It would appear that being a sexual deviant gets you further in life than previously believed, and I didn’t even need to bust out my flowery bra. To celebrate the end of the first performance batch (we have Monday and Tuesday off from performances, a fact I had not been aware of until last night!), we did the sensible thing and drank until the early hours of the morning, serenaded by the silver-tongued lyrics of Jessie J, Snoop Dogg and scary Korean Pop courtesy of Marina.
It was then that a young man would suddenly appear. Tuxedo’d and utterly gazebo’d, the boy we would later come to know as “Fabian” was a frat boy fox of a particularly esteemed and supposedly fascist fraternity house. Unable to get rid of him, Oliver to decided that were he and I to flirt with the boy, we could scare his insular little mind into running away.
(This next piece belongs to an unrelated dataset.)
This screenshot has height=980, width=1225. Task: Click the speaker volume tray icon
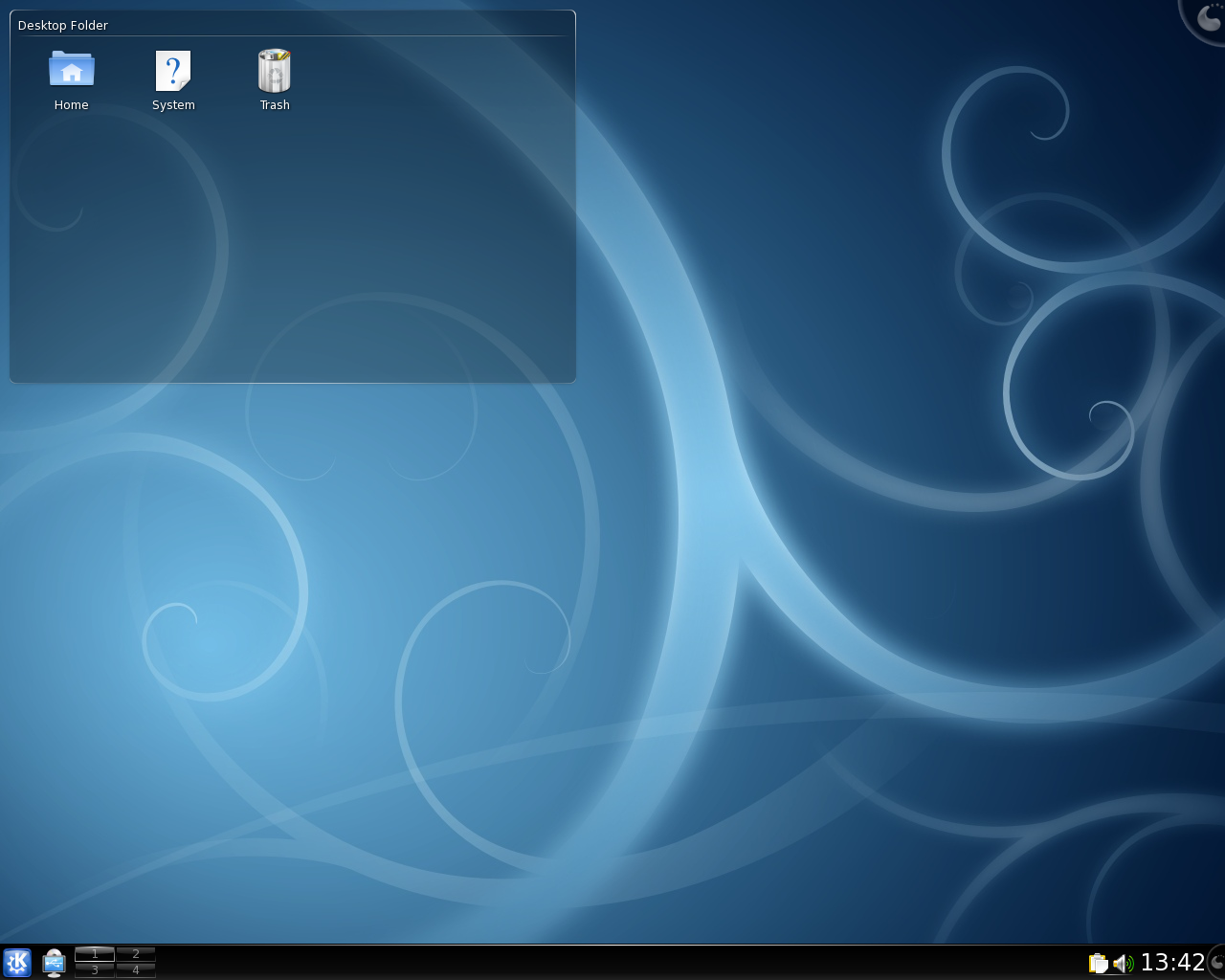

Many “sweethearts” and arm-strokings later, it would appear drunk Fabian was quite resilient to a pair of creepers. So much so that he invited us two back to his frat house. So, beer in hand, and to the sound of tumultuous applause from our fellow cast members and spectators, Oliver and I departed the theatre to walk with the staggering Fabian to his Frat House.
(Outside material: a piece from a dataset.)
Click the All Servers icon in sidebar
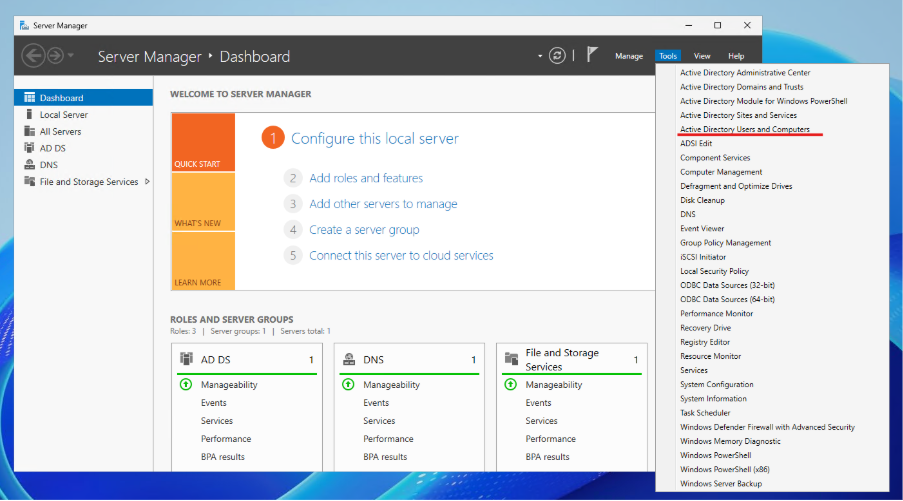Image resolution: width=903 pixels, height=501 pixels. point(30,132)
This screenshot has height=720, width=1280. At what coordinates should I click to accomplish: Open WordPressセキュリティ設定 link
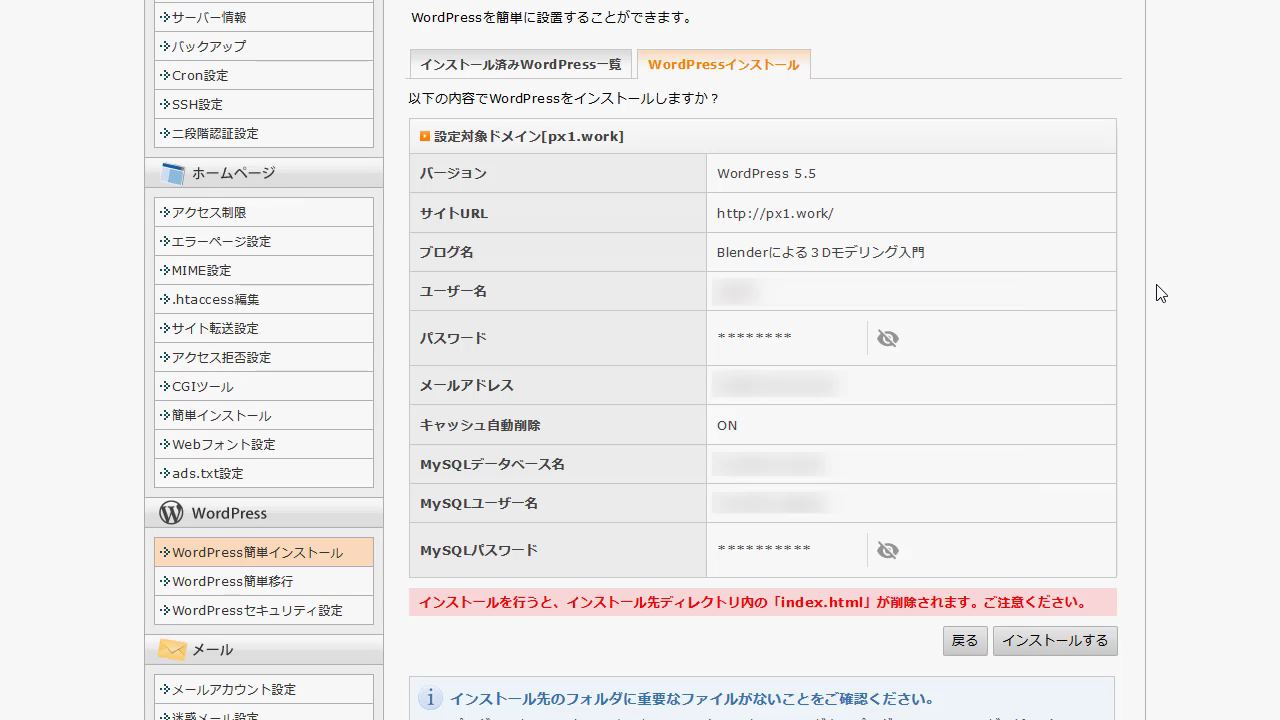[x=257, y=611]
The two of us constantly making up different things about each other, Oliver and I were able to create quite the little fiction around Fabian as he showed us different fencing techniques, and giant dining halls containing more history than the entire American colony. There is only so many history lessons about a table one can listen to, so Oliver and I used advanced mathematics to bore Fabian to sleep so we could escape. Scuttling out the door, Fabian wished us a good night, though the sun was at the horizon’s peak, and promised to “come see that play thing you’re making”.
An odd adventure in general, it was surprisingly educational, mostly in regard to how glad I am fraternities don’t exist in England. The misogynistic, power hungry institution of bias had reduced the young, and genuinely good-hearted Fabian to a “Fox”, as in; a bitch. He would drink on the orders of his superiors, finish their drinks if told to whilst being made to fetch, grab and bow on command. What’s character-building to some, is in fact a year of shame and under-foot treading in hope of some prosperity later in life should you then meet someone capable of easing you into a job. Still, you get your own maid, so I guess that’s something.